Set the pictures aside and set down only the lines from the line holding "Open the 法人賛助会員一覧 sidebar link" through the end of the entries below, ends included.

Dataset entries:
☆ ☆ ☆ ☆

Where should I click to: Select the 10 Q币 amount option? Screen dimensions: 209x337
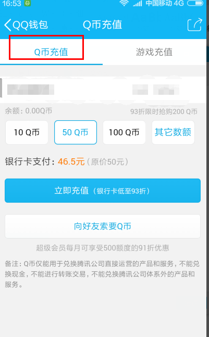(x=27, y=132)
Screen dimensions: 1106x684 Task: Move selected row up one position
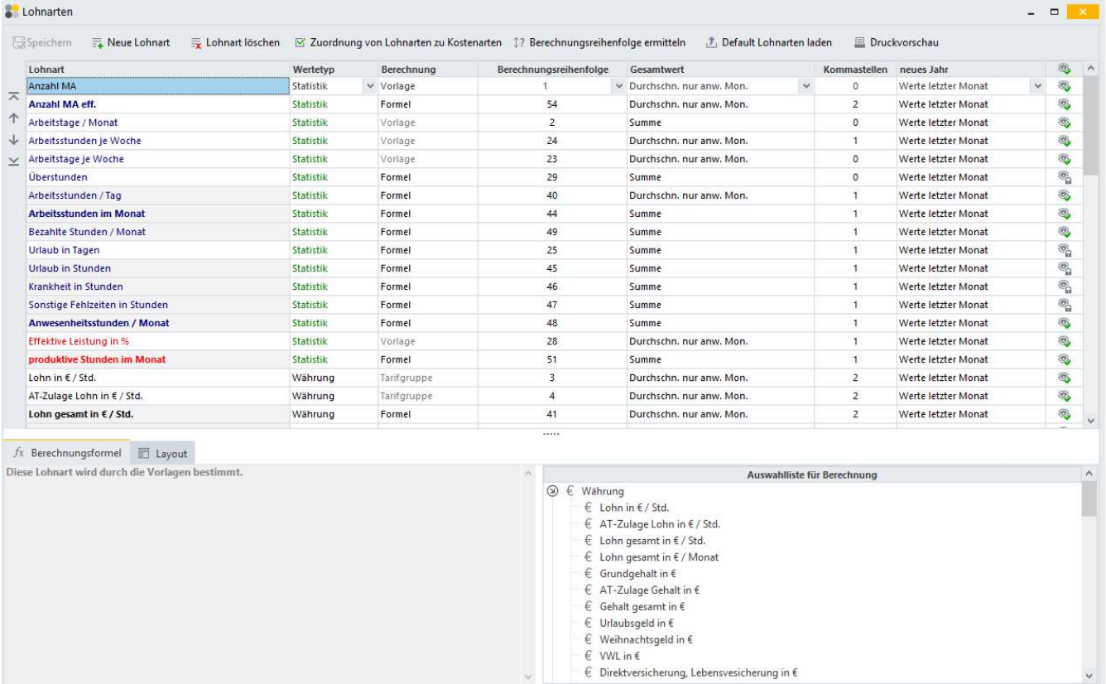pyautogui.click(x=13, y=118)
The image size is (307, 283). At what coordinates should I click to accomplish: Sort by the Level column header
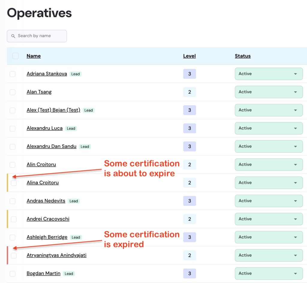189,56
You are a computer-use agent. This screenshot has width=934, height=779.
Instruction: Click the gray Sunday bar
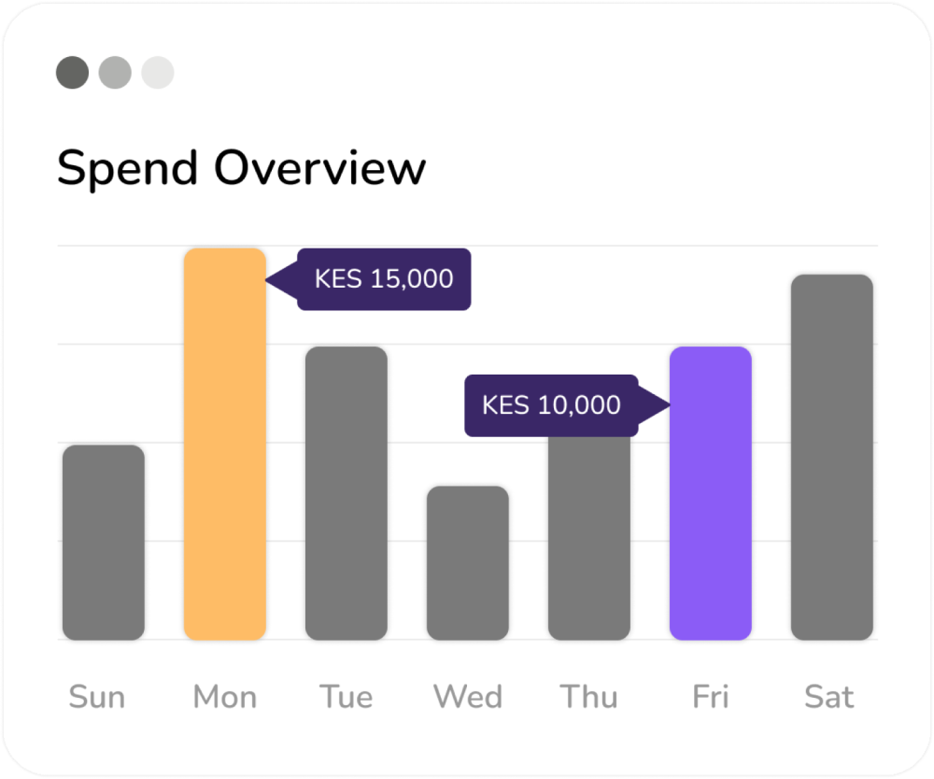point(103,542)
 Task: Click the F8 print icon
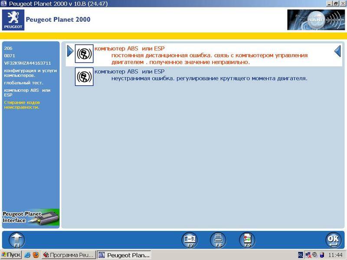pos(218,240)
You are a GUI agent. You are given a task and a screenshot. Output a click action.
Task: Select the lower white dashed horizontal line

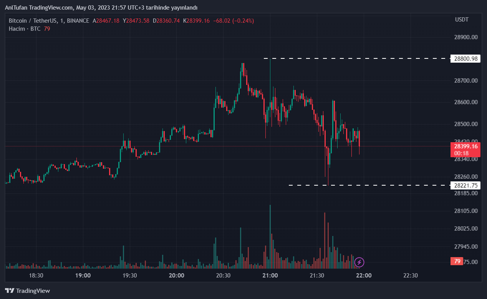pyautogui.click(x=369, y=185)
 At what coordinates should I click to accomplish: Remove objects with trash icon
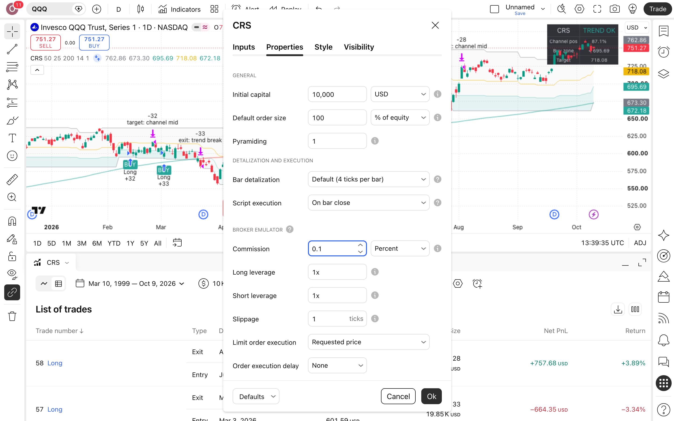pyautogui.click(x=12, y=316)
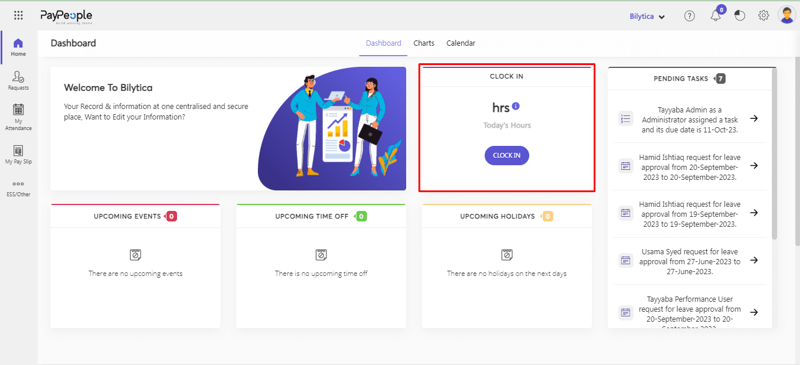Switch to the Charts tab
The height and width of the screenshot is (365, 800).
coord(424,43)
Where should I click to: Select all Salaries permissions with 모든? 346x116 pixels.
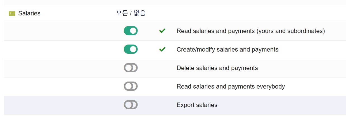[x=122, y=13]
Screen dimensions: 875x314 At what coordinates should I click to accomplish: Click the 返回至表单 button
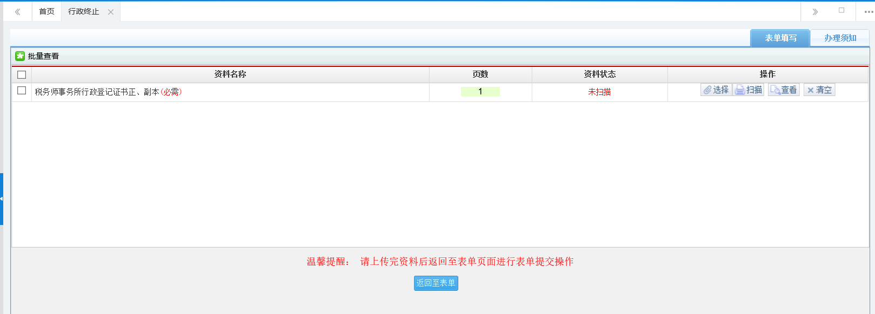[x=436, y=283]
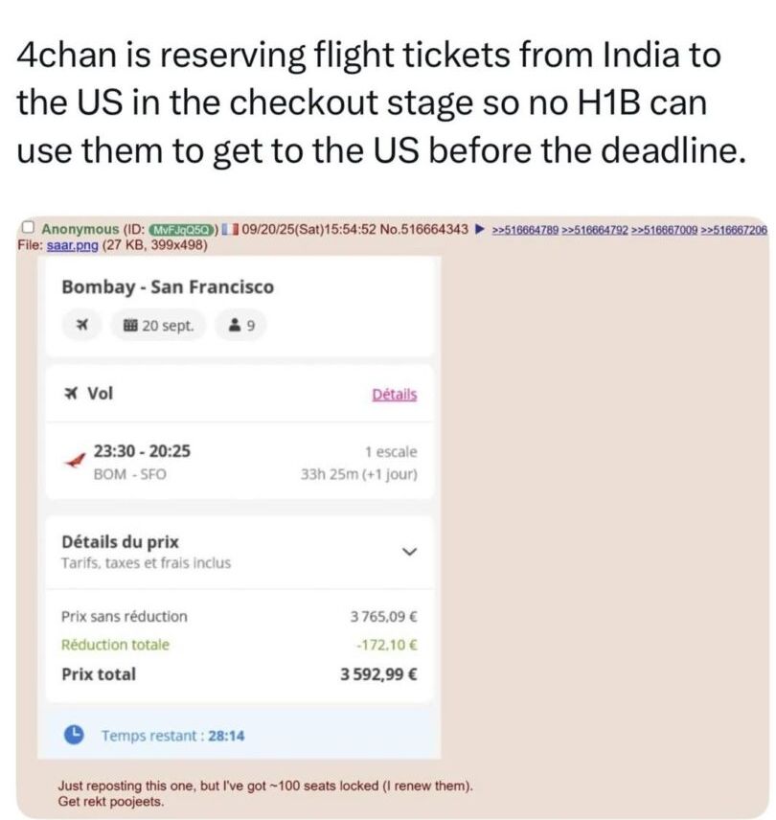Click the airplane icon chip under Bombay - San Francisco
The image size is (776, 820).
81,326
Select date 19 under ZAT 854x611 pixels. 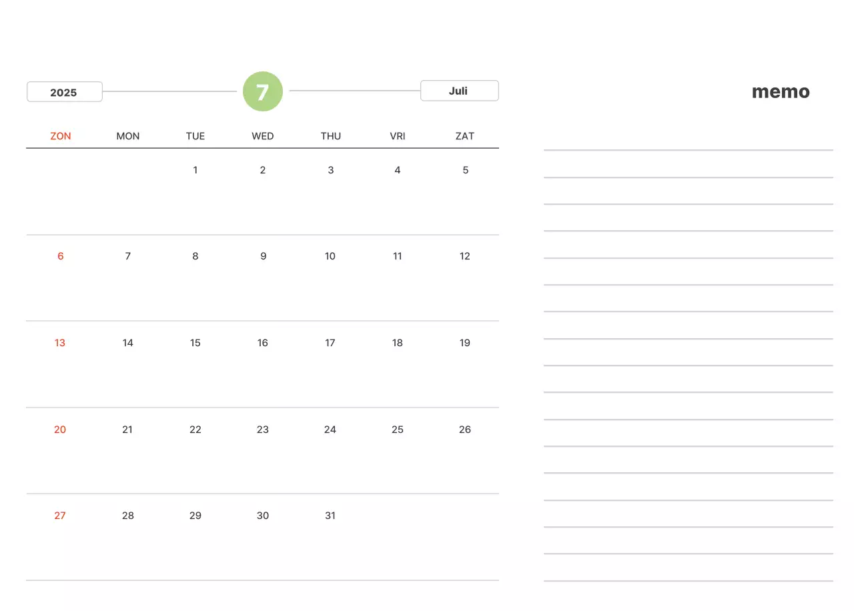coord(465,343)
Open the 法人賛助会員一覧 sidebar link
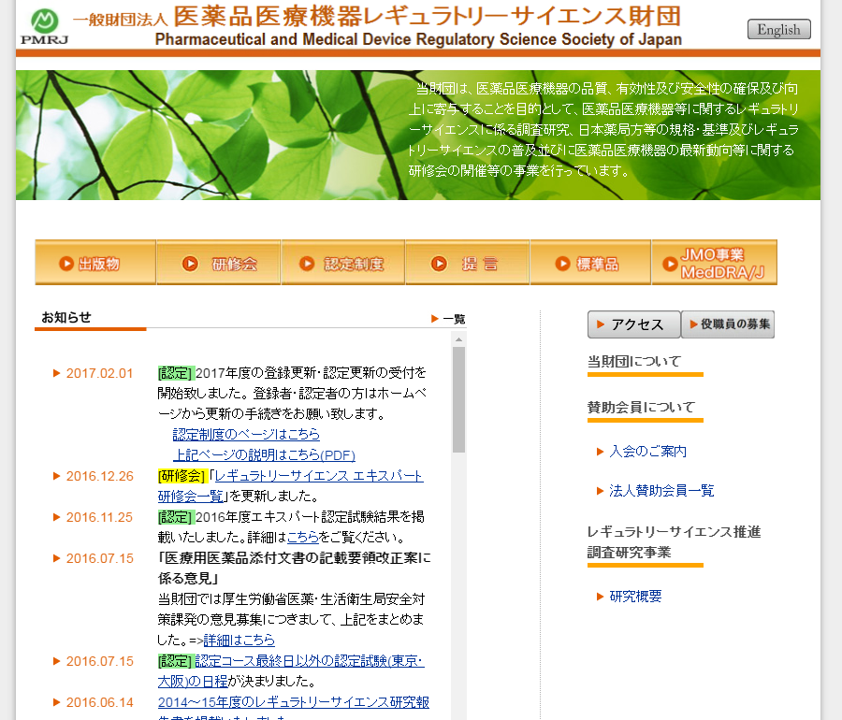The image size is (842, 720). (661, 490)
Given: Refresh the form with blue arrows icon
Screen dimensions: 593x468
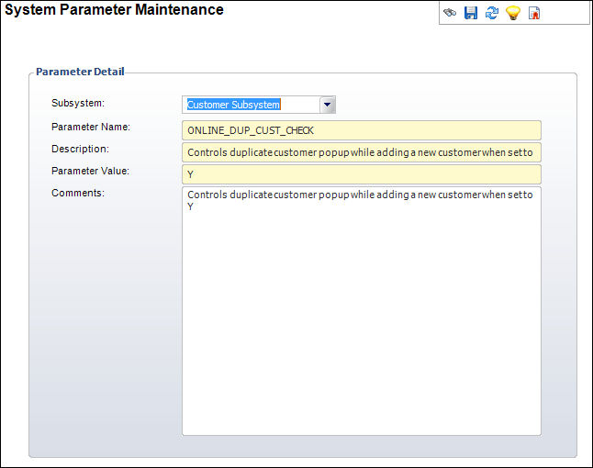Looking at the screenshot, I should tap(492, 13).
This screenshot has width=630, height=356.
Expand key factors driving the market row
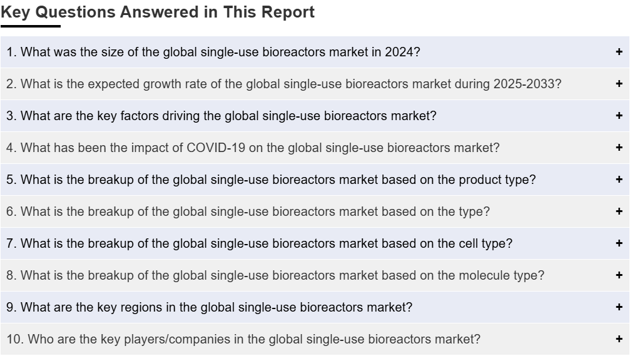315,116
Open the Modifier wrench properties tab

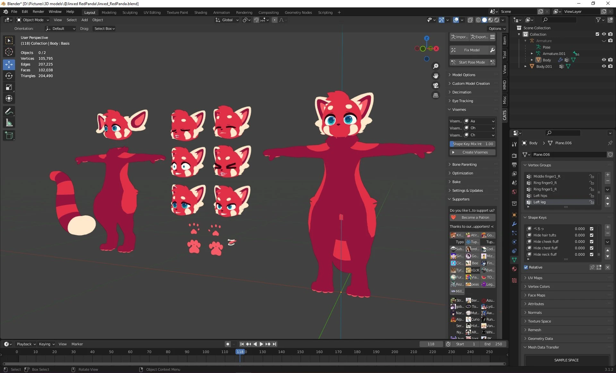point(514,224)
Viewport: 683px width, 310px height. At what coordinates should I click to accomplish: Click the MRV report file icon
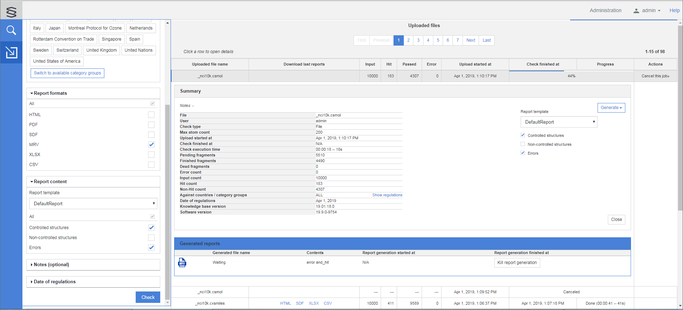pos(182,263)
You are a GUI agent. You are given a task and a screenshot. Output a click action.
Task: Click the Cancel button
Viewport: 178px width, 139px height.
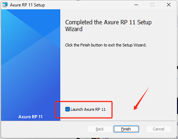point(159,129)
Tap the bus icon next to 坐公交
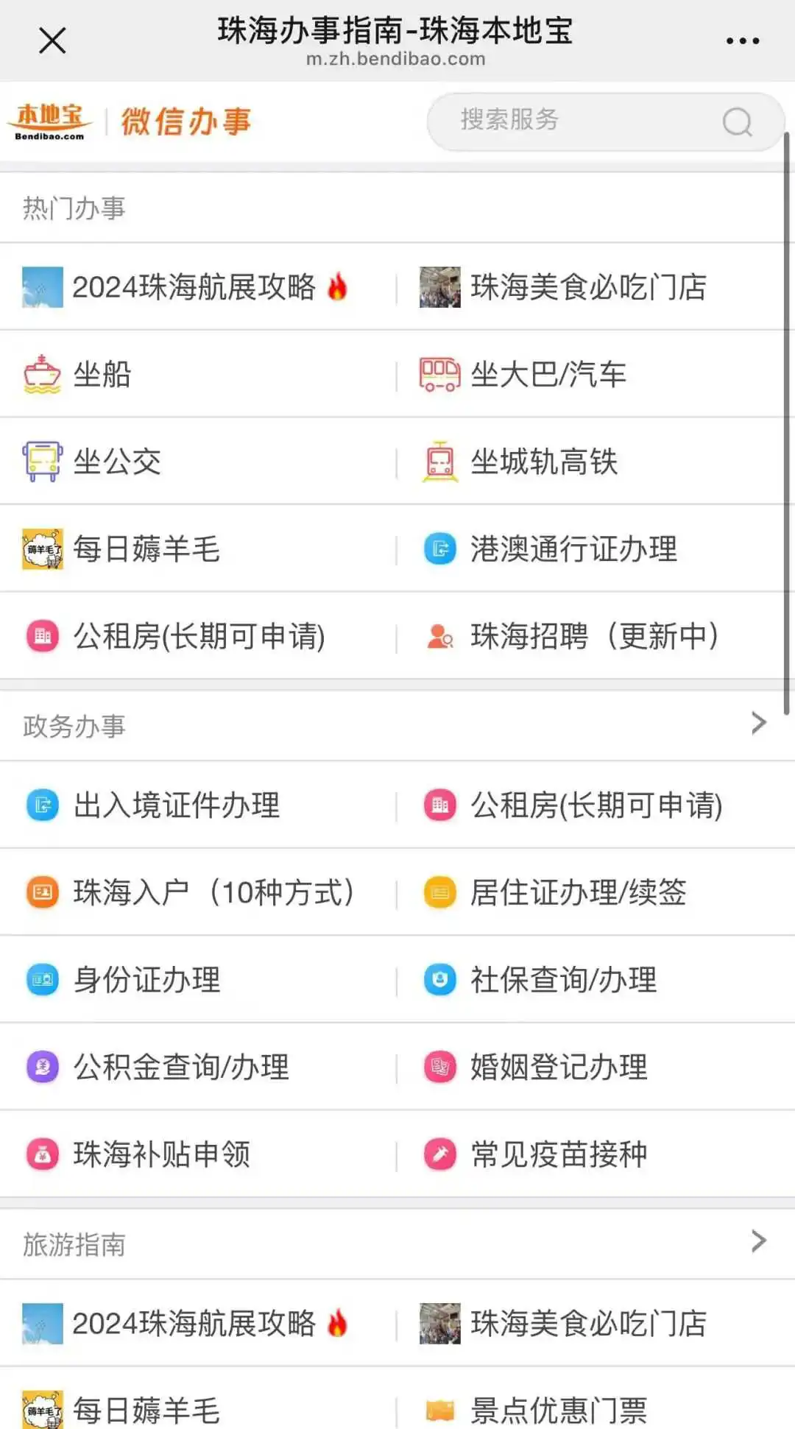The height and width of the screenshot is (1429, 795). (x=42, y=462)
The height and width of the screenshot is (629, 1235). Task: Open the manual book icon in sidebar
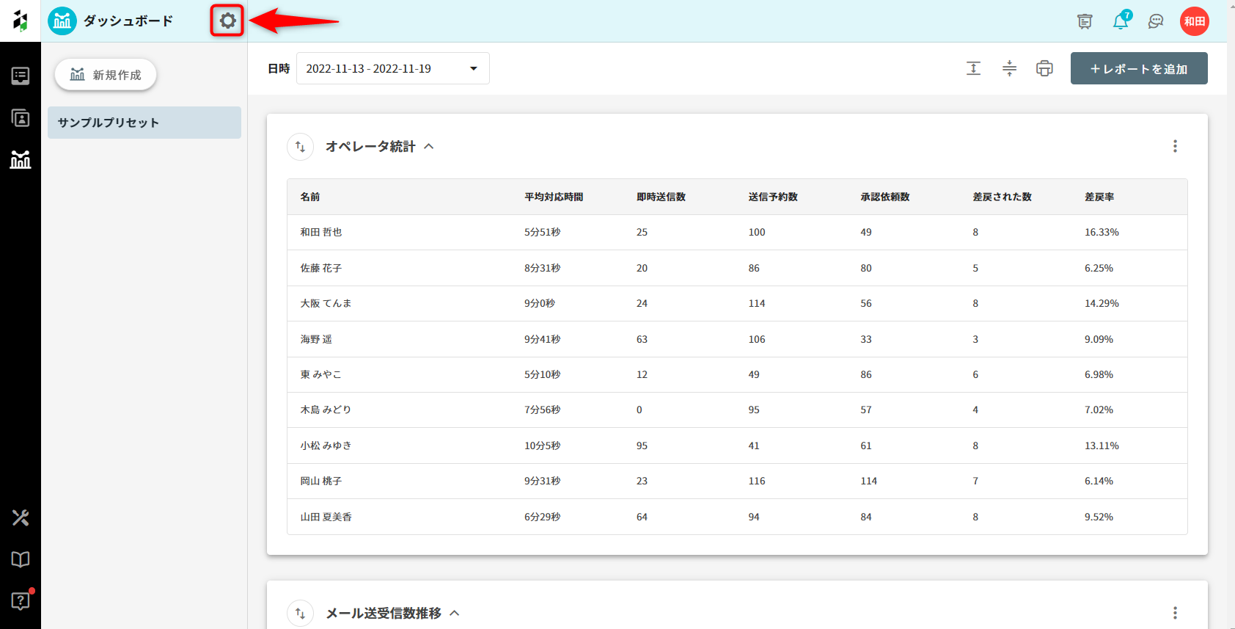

☆ ☆ ☆ ☆

- _Exercise answer_:
Open the 法人賛助会員一覧 sidebar link
The image size is (842, 720). (661, 490)
Given: Refresh the form with blue arrows icon
Screen dimensions: 593x468
Looking at the screenshot, I should tap(492, 13).
This screenshot has width=630, height=356.
Expand key factors driving the market row
315,116
Open the Modifier wrench properties tab

point(514,224)
Viewport: 683px width, 310px height. At what coordinates should I click to accomplish: Click the MRV report file icon
pos(182,263)
You are a GUI agent. You are given a task and a screenshot. Output a click action.
Task: Click the Cancel button
Viewport: 178px width, 139px height.
point(159,129)
Tap the bus icon next to 坐公交
The height and width of the screenshot is (1429, 795). (x=42, y=462)
The height and width of the screenshot is (629, 1235). Task: Open the manual book icon in sidebar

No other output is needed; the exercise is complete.